Nearly all D3s affect the outward appearance of the tooth enamel – sometimes just a small patch is affected (or “wonky” as a child might say) and other times it’s wonky all over. Such discolourations may not necessarily be of concern if the enamel surface remains sufficiently hard. However, when the patches of abnormal enamel are soft and porous, there is increased risk of dental pain and tooth decay (i.e. dental caries) – so dental treatments may be recommended to nip these problems in the bud.

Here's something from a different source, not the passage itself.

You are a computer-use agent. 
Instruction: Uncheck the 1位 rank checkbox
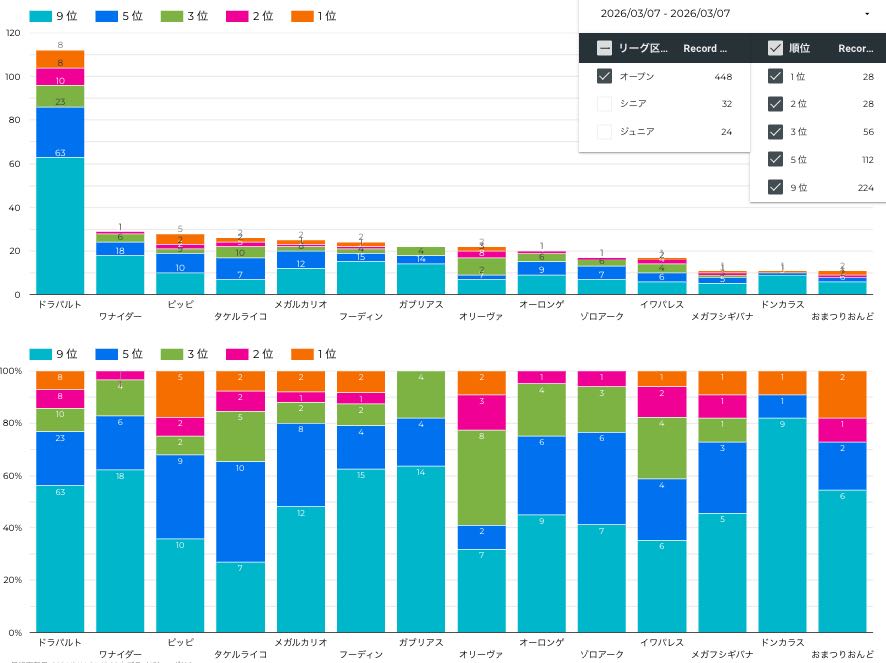coord(775,76)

There are four main types of D3, one of which is molar hypomin. Find out more at: http://www.thed3group.org/what-is-d3.html

What is The D3 Group

The D3 Group is a translational research network spanning the developmental dental defect (DDD = D3) sector in Australia and New Zealand. Their members are an eclectic group of individuals whose lives have been touched by D3 problems one way or another. Some of their families have experienced D3s first hand, many care for people with a D3 either as dental practitioners or public health professionals, and many others are engaged in D3 research and education. The Group includes a growing number of medical experts and D3-savvy individuals from industry. (See Representatives of The D3 Group.)

The D3 Group believes that collaboration will help get D3 problems such as molar hypomin better recognised, understood, and cared for. Their ultimate goal is to make many of these problems go away through prevention.

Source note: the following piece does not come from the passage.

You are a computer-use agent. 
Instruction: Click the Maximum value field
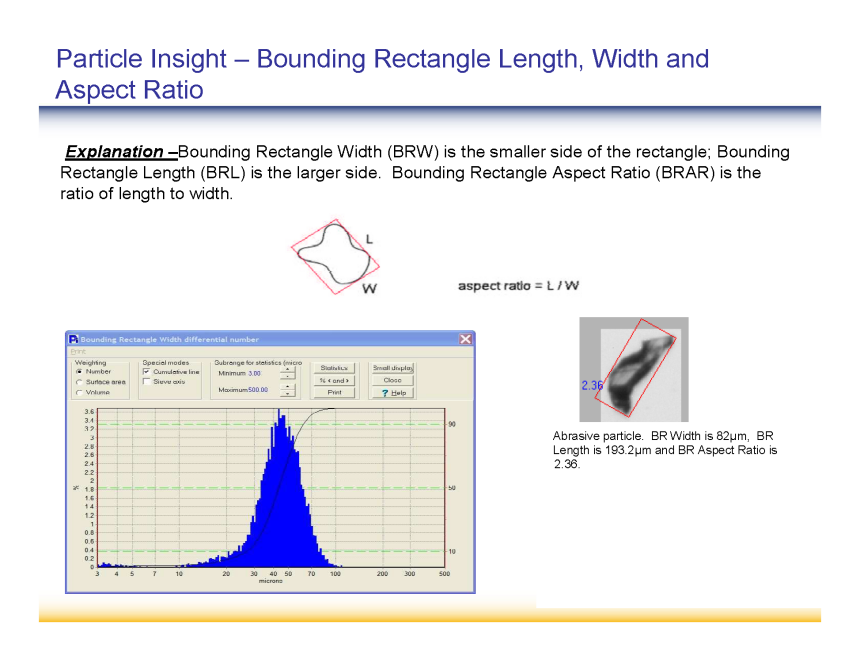(258, 390)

To achieve these goals their primary mission is to help educate people about D3s as it pertains to them – families and patients, the public health sector and politicians, practitioners and industry, researchers, educators and students. They hope an improved foundation of knowledge and understanding will lead to widespread benefits across societies.

Apart from education and advocacy, The D3 Group aims to foster improved research and healthcare of D3s. To do so, The D3 Group aims to further develop and exploit a translational research network that connects Australasia and beyond.  Specifically, The D3 Group:

  • holds scientific/network meetings and workshops of interest to their diverse membership;
  • disseminates information to D3G members, students and the public;
  • undertakes strategic planning and development – strengthening global efforts toward D3;
  • fosters research and training – build teams, support researchers and trainees; and
  • aims to improve the health and well-being of people afflicted with D3s.